May be you could use .parse if it helps your use case.

use serde::Deserialize;
use std::collections::HashMap;
use toml::Value;

#[derive(Deserialize, Debug)]
struct Config {
    data: HashMap<u32, bool>,
}

fn main() {
    let toml_str = r#"
data.10 = true
data.12 = false
    "#.parse::<Value>().unwrap();
    println!("{:?}", toml_str);
}

Gives

Table({"data": Table({"10": Boolean(true), "12": Boolean(false)})})

You can then use the square bracket notation to access (and cast, if needed) values and setup the struct.

toml_str["data"]["10"] 

See docs here.

Keys in TOML are always strings.

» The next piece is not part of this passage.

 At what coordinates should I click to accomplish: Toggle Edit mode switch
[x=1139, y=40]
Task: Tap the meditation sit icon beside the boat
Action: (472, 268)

You can use #[serde(deserialize_with)] to convert them after the fact:

#[derive(Deserialize, Debug)]
struct Config {
    #[serde(deserialize_with = "deserialize_data")]
    data: HashMap<u32, bool>,
}

fn deserialize_data<'de, D>(deserializer: D) -> Result<HashMap<u32, bool>, D::Error>
where
    D: Deserializer<'de>,
{
    let str_map = HashMap::<&str, bool>::deserialize(deserializer)?;
    let original_len = str_map.len();
    let data = {
        str_map
            .into_iter()
            .map(|(str_key, value)| match str_key.parse() {
                Ok(int_key) => Ok((int_key, value)),
                Err(_) => Err({
                    de::Error::invalid_value(
                        de::Unexpected::Str(str_key),
                        &"a non-negative integer",
                    )
                }),
            }).collect::<Result<HashMap<_, _>, _>>()?
    };
    // multiple strings could parse to the same int, e.g "0" and "00"
    if data.len() < original_len {
        return Err(de::Error::custom("detected duplicate integer key"));
    }
    Ok(data)
}
1 Like

Thanks! That's about what I was expecting... it's a bit heavier than what I was hoping for :smiley:

I really appreciate you writing it out for me, because the type and bounds of the deserialize_data function would have given me some headaches!